Friday, November 16, 2018
Normal/ Graeme Cameron/ 294 pgs
This book is...not normal. At all. I loved it nonetheless. This book has the darkest and blackest humor you'll find, so if that isn't your thing, this book isn't for you. Normal is told from the point of view of a serial killer. He's never given a name so we don't really identify with him, which is good. He describes his life in a matter of fact way. Killing his victims, cleaning up afterwards, cooking their flesh (yes indeed, I did say dark), all of these things are described in a humdrum manner. His tone is engaging and it's easy to get drawn in. While he's been at this for a while, things start to go haywire when he's discovered during cleanup by the friend of his last victim.

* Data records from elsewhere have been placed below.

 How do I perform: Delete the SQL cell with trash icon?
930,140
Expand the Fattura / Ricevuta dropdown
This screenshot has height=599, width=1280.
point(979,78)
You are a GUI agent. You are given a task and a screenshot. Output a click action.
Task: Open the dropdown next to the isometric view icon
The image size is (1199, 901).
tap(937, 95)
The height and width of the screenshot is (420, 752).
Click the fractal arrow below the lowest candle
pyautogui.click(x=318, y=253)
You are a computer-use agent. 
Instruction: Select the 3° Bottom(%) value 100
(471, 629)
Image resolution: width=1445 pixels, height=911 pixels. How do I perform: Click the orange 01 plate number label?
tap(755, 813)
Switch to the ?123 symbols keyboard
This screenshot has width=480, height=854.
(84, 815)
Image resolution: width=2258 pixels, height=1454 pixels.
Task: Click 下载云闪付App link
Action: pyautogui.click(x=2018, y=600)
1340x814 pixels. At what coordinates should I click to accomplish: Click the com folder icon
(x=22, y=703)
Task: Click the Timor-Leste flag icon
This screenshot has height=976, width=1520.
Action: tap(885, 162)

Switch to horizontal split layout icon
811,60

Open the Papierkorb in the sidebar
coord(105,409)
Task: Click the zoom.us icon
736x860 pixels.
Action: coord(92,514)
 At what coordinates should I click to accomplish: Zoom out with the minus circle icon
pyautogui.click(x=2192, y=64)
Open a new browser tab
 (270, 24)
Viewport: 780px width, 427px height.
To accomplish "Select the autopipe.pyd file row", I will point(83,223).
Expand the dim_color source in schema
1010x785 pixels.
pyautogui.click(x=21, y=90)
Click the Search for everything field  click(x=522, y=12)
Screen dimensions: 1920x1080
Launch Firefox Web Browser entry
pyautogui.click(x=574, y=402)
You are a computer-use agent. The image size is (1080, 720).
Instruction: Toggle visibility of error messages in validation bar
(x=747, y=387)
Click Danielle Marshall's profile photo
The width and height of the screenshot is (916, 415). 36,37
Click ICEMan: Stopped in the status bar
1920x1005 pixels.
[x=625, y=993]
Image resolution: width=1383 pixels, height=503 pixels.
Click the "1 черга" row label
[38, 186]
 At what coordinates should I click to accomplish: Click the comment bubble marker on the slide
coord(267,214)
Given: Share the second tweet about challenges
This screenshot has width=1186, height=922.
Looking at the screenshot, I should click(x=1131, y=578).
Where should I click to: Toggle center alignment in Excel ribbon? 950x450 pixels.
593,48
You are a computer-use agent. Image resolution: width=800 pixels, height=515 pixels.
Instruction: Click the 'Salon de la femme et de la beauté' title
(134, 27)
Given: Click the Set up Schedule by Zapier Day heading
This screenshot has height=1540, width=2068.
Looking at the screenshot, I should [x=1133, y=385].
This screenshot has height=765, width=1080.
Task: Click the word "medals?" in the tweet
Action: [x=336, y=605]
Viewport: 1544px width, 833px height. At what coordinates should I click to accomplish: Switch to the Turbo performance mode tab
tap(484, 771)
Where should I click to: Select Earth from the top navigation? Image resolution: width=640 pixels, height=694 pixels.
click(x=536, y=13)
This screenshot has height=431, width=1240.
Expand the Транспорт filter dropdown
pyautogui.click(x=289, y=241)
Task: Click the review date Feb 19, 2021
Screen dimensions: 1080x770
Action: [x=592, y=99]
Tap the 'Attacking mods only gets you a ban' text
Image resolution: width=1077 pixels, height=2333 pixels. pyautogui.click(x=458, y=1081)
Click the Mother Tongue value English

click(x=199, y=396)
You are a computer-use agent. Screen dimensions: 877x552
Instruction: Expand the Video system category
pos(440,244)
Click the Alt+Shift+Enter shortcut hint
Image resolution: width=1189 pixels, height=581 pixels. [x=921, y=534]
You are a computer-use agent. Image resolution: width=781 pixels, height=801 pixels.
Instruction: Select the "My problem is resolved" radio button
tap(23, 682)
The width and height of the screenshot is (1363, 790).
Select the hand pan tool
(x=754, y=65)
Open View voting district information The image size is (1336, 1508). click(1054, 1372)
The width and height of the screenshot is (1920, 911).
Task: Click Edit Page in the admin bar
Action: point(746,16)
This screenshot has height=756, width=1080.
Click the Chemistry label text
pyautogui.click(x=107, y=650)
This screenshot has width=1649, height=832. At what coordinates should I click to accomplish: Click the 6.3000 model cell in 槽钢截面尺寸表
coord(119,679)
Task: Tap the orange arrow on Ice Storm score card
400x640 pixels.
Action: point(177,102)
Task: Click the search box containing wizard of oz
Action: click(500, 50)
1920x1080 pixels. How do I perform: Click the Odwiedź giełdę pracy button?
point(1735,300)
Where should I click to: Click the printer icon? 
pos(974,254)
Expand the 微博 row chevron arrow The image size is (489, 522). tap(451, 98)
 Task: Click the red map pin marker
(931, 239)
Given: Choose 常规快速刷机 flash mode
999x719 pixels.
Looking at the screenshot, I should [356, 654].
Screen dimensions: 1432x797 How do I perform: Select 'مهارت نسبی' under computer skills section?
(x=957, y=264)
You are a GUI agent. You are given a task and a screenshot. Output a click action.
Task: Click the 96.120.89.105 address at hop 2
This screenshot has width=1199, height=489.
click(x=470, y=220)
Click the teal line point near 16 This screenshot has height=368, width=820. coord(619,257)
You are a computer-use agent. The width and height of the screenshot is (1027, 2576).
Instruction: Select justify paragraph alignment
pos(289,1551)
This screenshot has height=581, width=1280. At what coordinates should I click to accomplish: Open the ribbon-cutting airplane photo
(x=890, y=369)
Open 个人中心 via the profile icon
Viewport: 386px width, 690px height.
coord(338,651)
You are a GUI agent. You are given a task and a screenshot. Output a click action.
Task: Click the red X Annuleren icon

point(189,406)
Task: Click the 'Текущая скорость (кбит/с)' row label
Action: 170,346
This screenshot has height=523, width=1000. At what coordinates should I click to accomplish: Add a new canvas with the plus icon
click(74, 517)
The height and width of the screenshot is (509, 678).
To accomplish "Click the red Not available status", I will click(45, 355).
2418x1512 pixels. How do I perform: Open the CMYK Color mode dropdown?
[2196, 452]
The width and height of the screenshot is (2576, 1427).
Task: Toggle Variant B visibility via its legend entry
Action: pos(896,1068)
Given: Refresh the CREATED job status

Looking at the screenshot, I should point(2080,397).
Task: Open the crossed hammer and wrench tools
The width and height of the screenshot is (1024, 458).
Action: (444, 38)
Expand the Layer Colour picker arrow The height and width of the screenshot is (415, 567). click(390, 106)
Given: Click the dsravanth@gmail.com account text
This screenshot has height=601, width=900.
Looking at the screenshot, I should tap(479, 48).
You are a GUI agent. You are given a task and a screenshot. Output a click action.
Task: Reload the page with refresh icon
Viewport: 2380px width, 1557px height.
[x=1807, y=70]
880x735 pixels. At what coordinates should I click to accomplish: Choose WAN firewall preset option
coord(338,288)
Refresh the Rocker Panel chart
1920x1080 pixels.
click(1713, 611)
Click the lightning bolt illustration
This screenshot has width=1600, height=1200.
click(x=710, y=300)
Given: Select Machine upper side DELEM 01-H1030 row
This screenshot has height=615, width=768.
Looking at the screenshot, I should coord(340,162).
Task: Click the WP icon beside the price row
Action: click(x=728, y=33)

So he kidnaps her and keeps her in a cage in his basement. The only thing is, Erica doesn't just sit there quietly. She turns her sassy attitude on him, complains, and generally turns his "normal" world upside down. He meets another woman, Annie, who becomes a pseudo-friend (though she does not know what he's really like). And finally he meets a third woman, Rachel, who he falls for and begins to date. All three of these relationships are completely foreign to him and he doesn't know how to navigate them. As well, the police are finally onto him and the suspense comes from waiting to see when they'll catch up to him. So, good book but only if you like really dark humor and can handle graphic violence.
Monday, November 12, 2018
Lies/ TM Logan/ 418 pgs
This is the story of Joe, a happily married father of one, who is driving home with his young son when they spot his wife's car. On a whim, Joe follows her. To a hotel. Where she is seen meeting and arguing with her best friend's husband, Ben. Joe then confronts Ben in the parking garage and his life begins to unravel from there. Ben ends up disappearing and it looks like he's setting Joe up for murder and gaslighting him in every way possible. This is a very readable book that moves right along. While I liked it, I didn't love it because there were times when I really wished Joe would wise up and stop being so naive. In addition, at the end two of the characters seem to do a complete 180 in terms of personality which made the ending highly doubtful.
Tuesday, October 30, 2018
Cross Her Heart/ Sarah Pinborough/ 340 pgs
I loved the final twist in Pinborough's Behind Her Eyes. This novel isn't quite as good but it's still a solid read. Lisa seems like a normal woman with a normal middle class life. She has a job she likes, a best friend she can count on, and a teenage daughter she's raising by herself. But as we go back in time, we begin to realize there is something dark in Lisa's past and it's coming back to haunt her and her daughter. Ava, the teenager, is a typical teen looking for attention and she finds it in an online relationship. Lisa's past is exposed when, to the horror of all around her, a picture of her and Ava appears in a local newspaper. This story turns crazy about halfway and has a wild finish. I also want to warn that parts of this book deal with violence against a child.